We firmly believe that good people can be caught in bad situations. Just because you have been arrested for a crime does not make you a bad person. If you are like most people, when you are arrested you are afraid of what might happen to you.
For most criminal charges, the individual is released on his own recognizance, without a bond, and ordered to appear before the court at a specific date and time. Other more serious charges may have a surety bond required by the Court or Magistrate to insure the individuals return. If the accused fails to return, the bond will be forfeited.

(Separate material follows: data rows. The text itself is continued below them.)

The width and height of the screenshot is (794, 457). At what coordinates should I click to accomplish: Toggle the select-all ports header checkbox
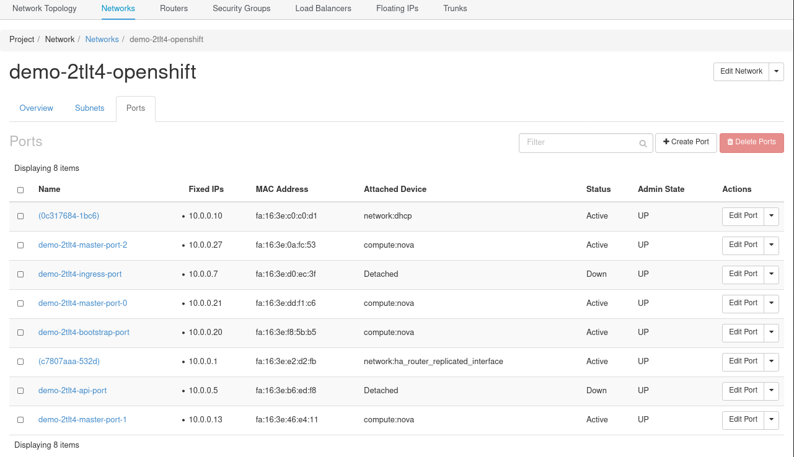point(20,190)
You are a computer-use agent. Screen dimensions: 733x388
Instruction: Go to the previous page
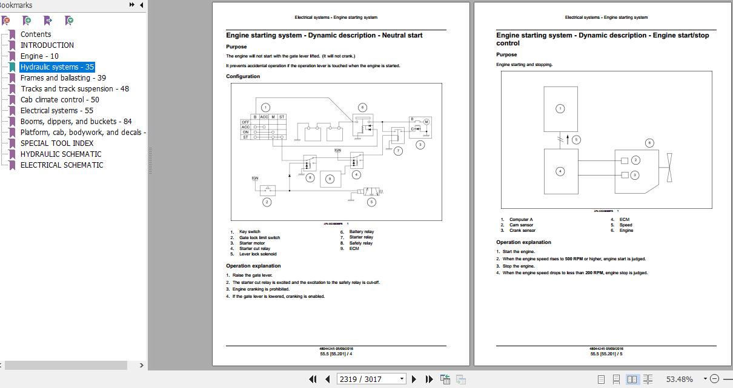(x=328, y=379)
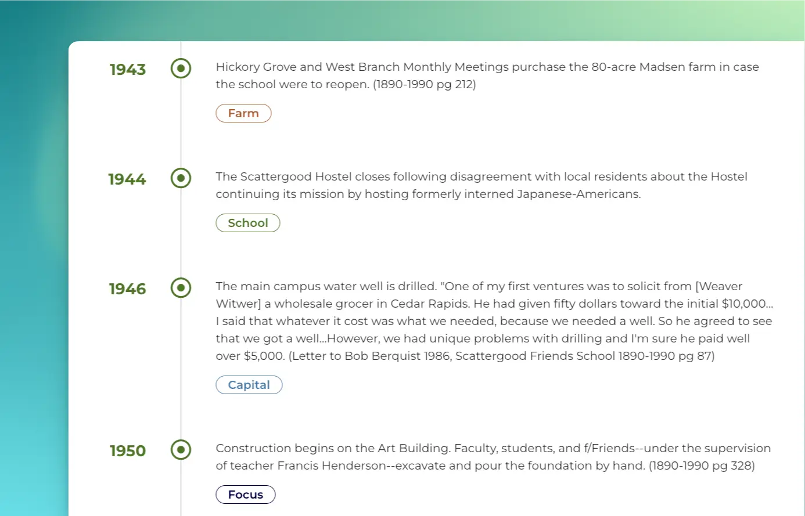Click the Madsen farm purchase description
The height and width of the screenshot is (516, 805).
[487, 67]
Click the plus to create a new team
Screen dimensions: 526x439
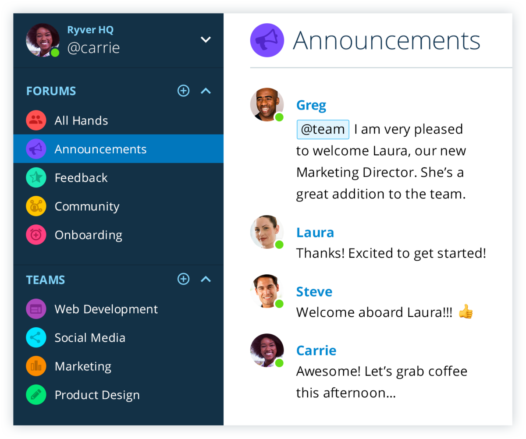183,279
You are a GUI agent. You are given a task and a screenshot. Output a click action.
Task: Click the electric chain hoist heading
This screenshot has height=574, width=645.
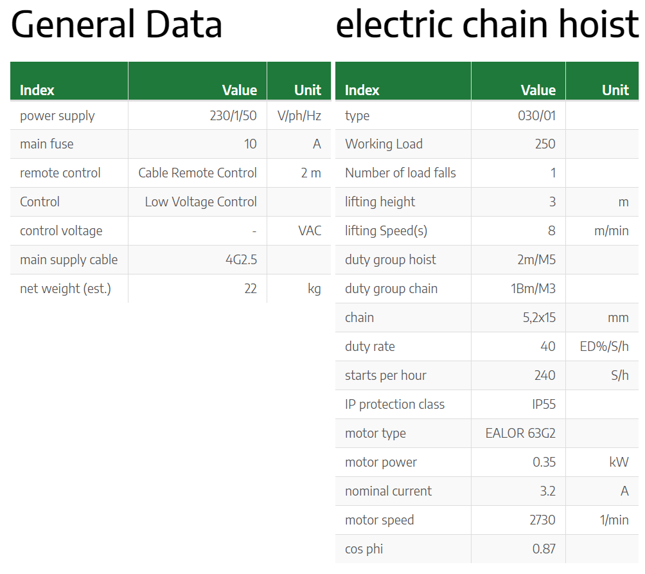tap(487, 24)
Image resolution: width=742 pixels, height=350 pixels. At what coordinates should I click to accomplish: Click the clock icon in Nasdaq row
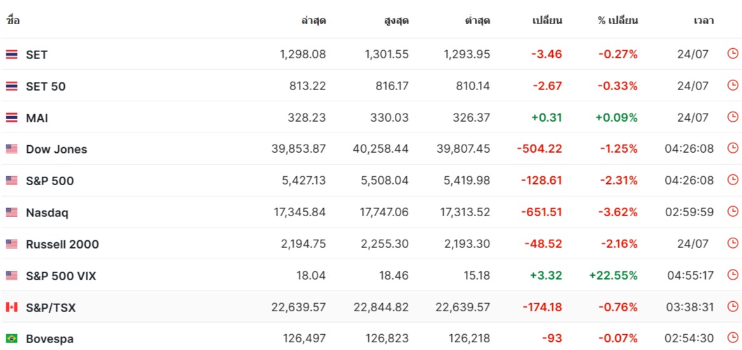coord(732,212)
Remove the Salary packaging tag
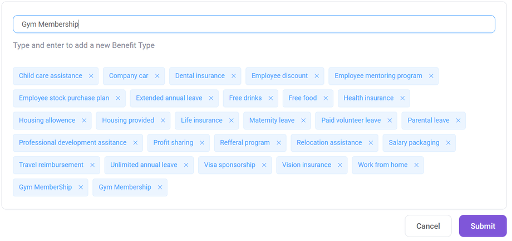 point(448,143)
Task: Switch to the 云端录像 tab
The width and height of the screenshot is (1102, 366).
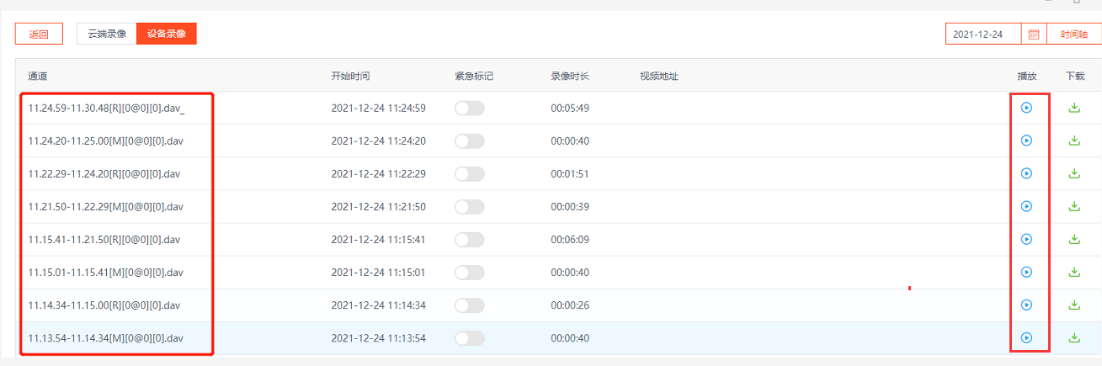Action: click(x=107, y=34)
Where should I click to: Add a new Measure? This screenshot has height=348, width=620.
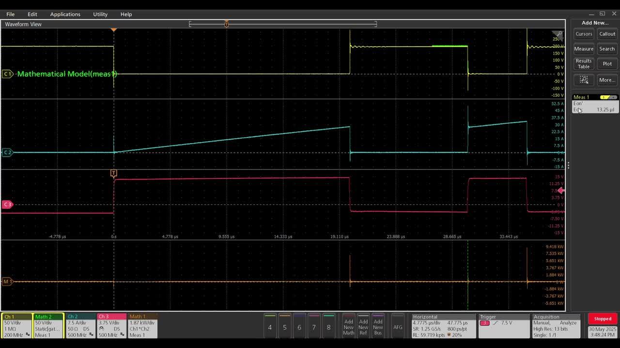[x=583, y=48]
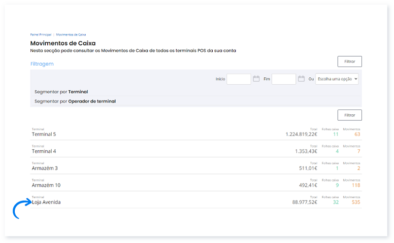Image resolution: width=394 pixels, height=243 pixels.
Task: Click the Filtragem heading link
Action: 42,64
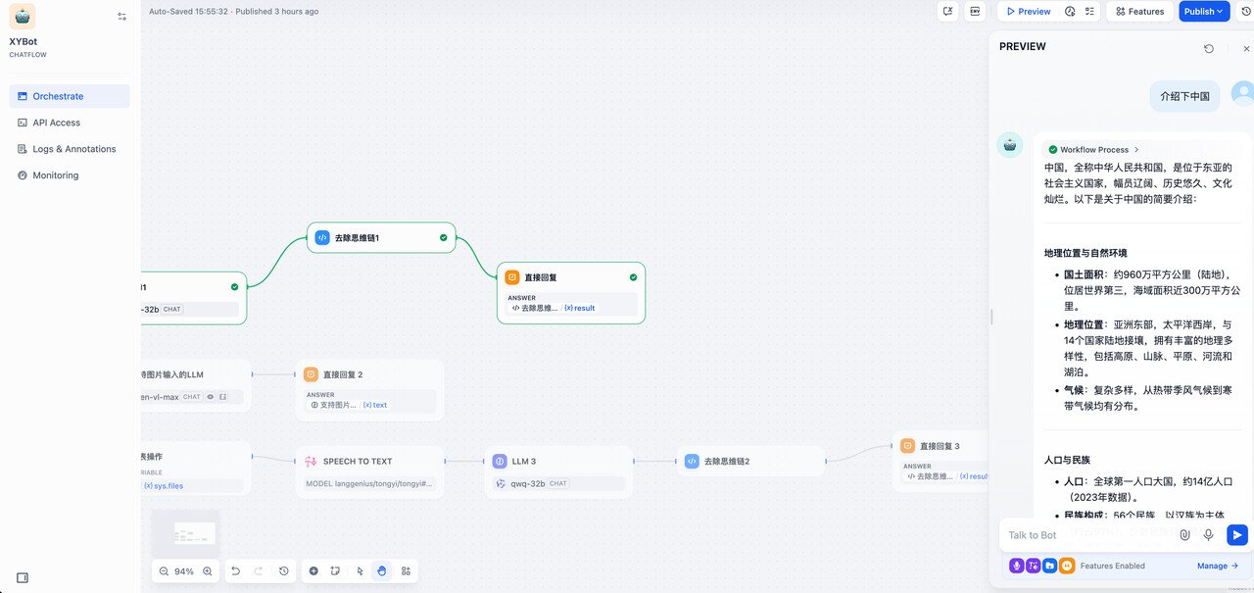Toggle the workflow checklist panel
Screen dimensions: 1254x593
coord(1089,12)
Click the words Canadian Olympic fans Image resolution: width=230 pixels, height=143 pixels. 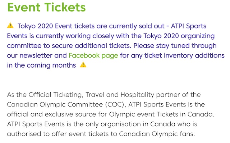(157, 134)
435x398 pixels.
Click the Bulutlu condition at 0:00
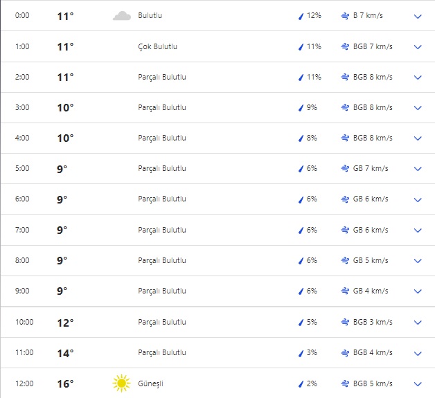[x=150, y=16]
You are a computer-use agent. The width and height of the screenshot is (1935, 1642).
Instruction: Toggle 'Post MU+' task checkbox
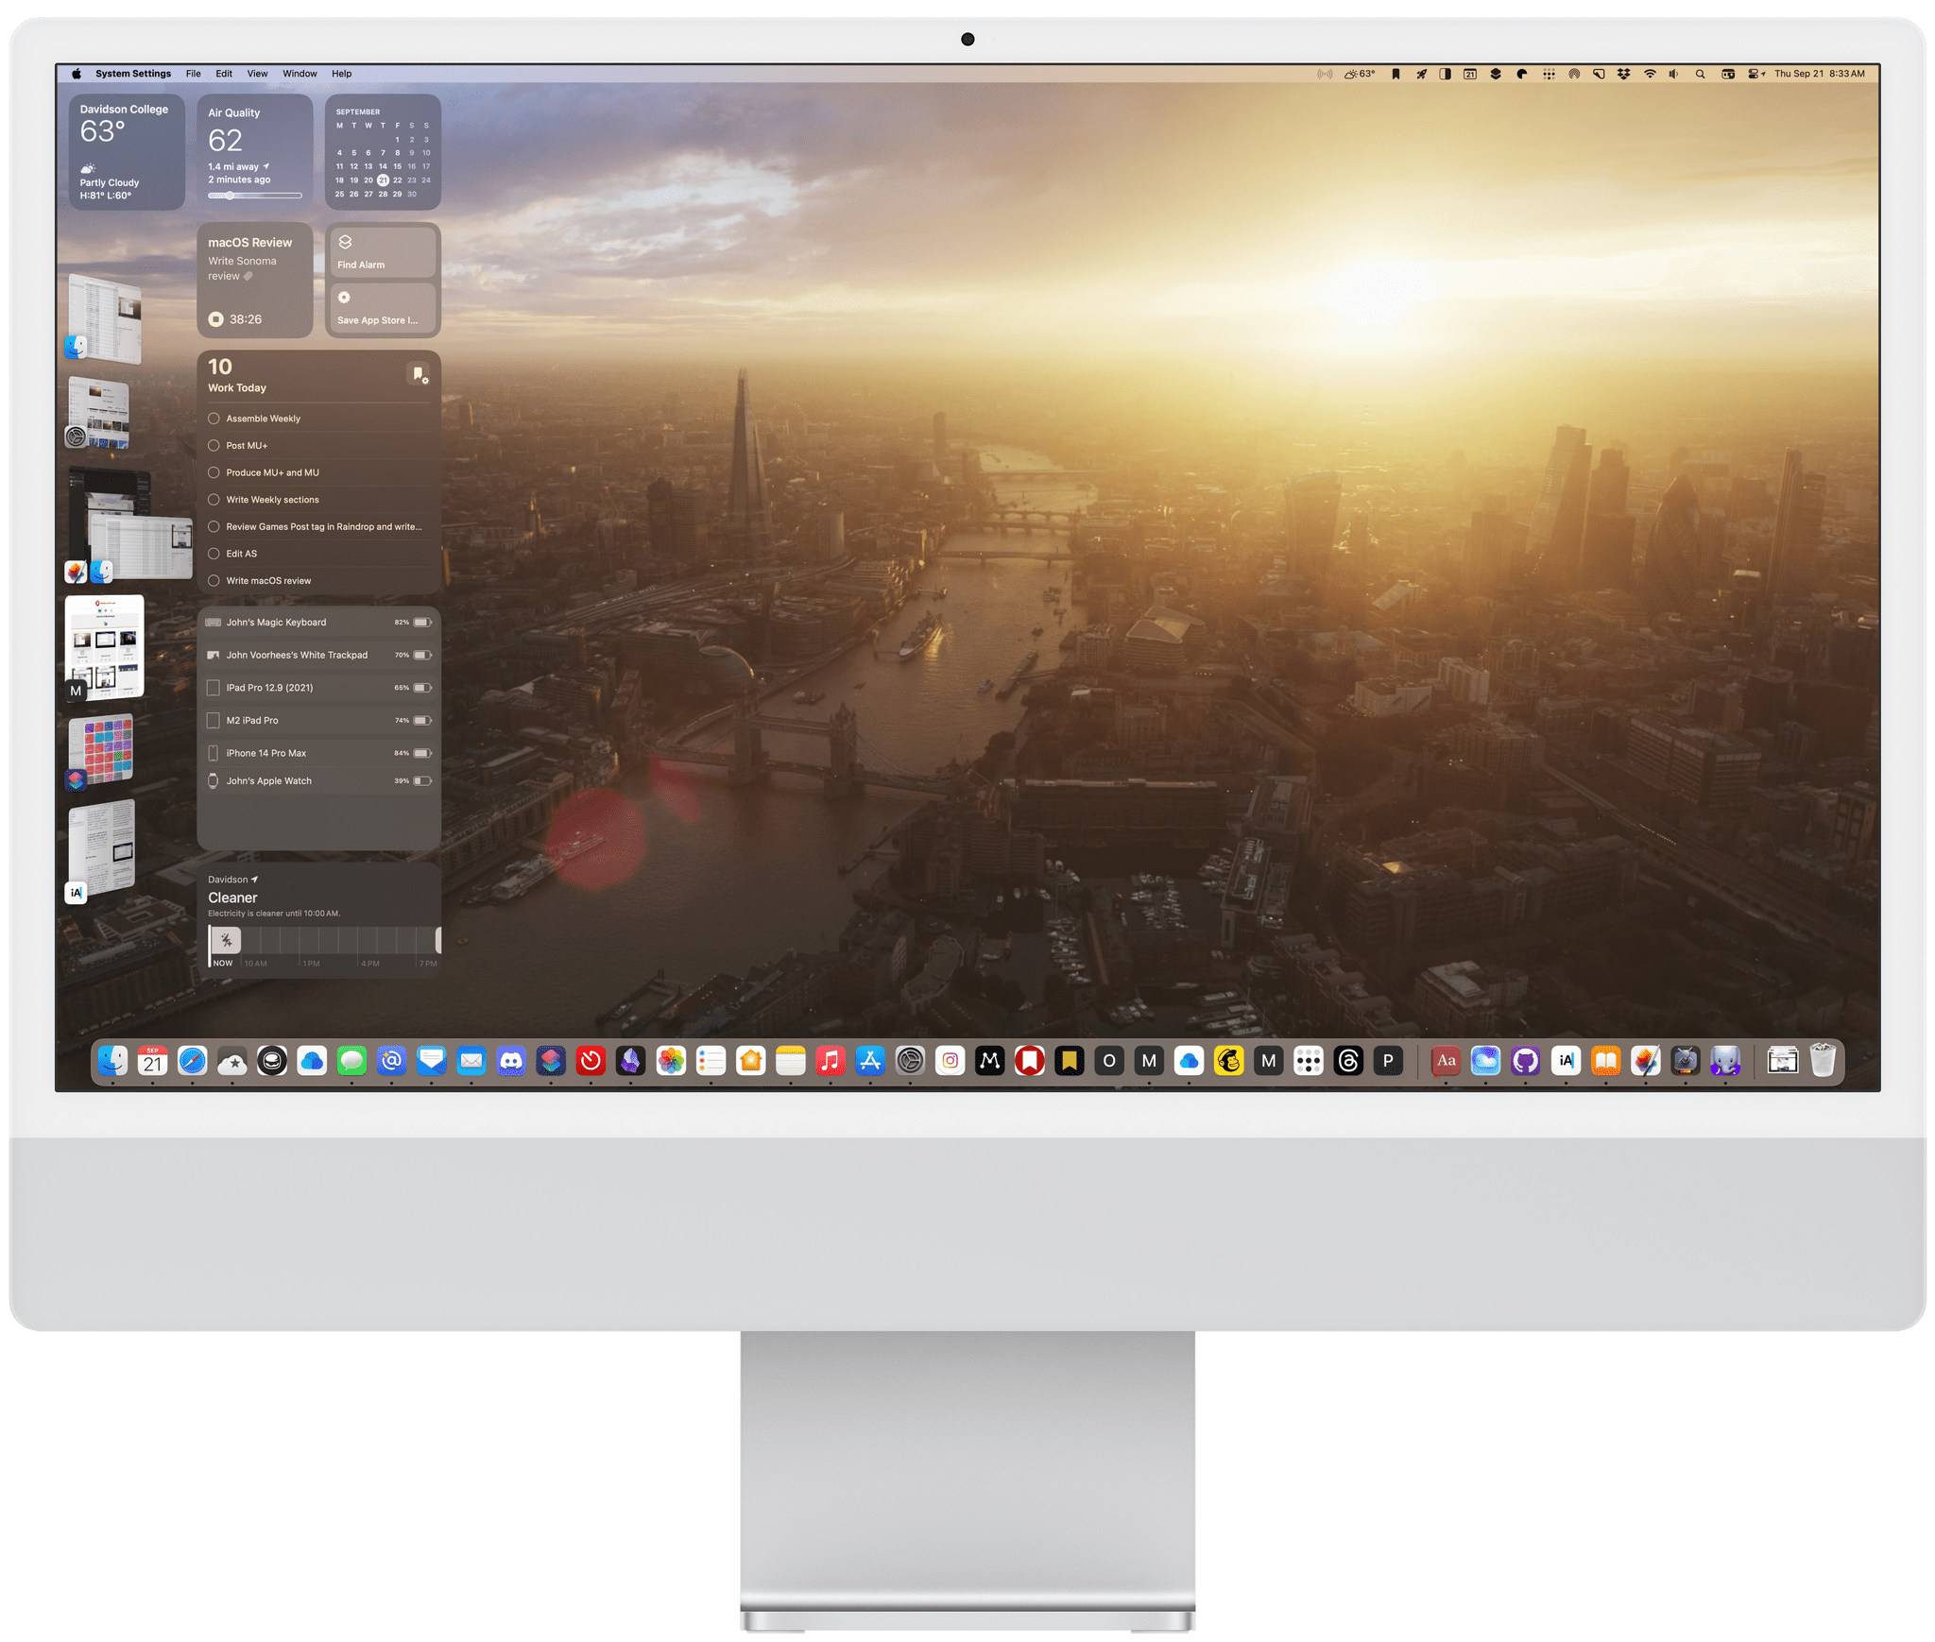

Regardless of whether or not a bond was required, if the individual fails to make the appearance, it may result in the Court issuing a charge of Failure to Appear and a warrant for you immediate arrest being issued.
If the charge is a Class 1 misdemeanor or a felony, the accused has a constitutional right to be represented by an attorney. At the first appearance before the Court the accused will be notified of this right and will be asked if he or she would wish to waive this right, have more time to try to hire an attorney, or see if he qualifies to have counsel appointed to represent him. A public defender is only free to the accused if he is found not guilty. The typical fee to the accused for a public defender is $125 which can be paid along with any fines which may be levied by the Court.
All misdemeanor charges are heard in the General District Court or the Juvenile and Domestic Relations Court of the city or county in which the alleged criminal act occurred. The judge of that court will hear the evidence against the accused and enter findings of guilt and sentencing. Before the proceedings begin, the judge will announce the charges being made and ask the accused how he pleas. The individual may plead guilty, not guilty or nolo contendere (no contest). If the accused pleads guilty or no contest, there will be a recitation of a summary of the facts and then the judge orders incarceration, fines and restitution that would be appropriate to the recited summary. The judge may suspend jail time and fines conditioned on the accused agreeing to perform community service or a period of time of uniform good behavior.
In certain circumstances, the accused may choose to enter a plea of guilt or no contest in exchange for an agreed upon disposition which may have been negotiated with the Commonwealth’s Attorney. If an individual pleads not guilty, then there is a formal presentation of evidence and a finding of fact by the court. Any finding by the General District Court or the Juvenile and Domestic Relations Court may be appealed to the Circuit Court by filing the appeal with the clerk of the court that entered the order within 10 days of the entry of the order.
Felonies will typically begin in General District Court or the Juvenile and Domestic Relations Court, but will ultimately be tried in Circuit. The General District Court or the Juvenile and Domestic Relations Court will conduct a preliminary hearing to establish whether the evidence is sufficient to establish probable cause to hold the accused to stand trial for the charges. A finding of probable cause means that the evidence shows that more likely than not the crime was committed and that it was committed by the accused. A person who has been accused may choose to waive the preliminary hearing in exchange for an agreed upon plea bargain. Once in Circuit Court, the accused can elect to have a jury trial. Any appeal of a Circuit Court ruling must be noted with the clerk of the court within 30 days of the entry of the order.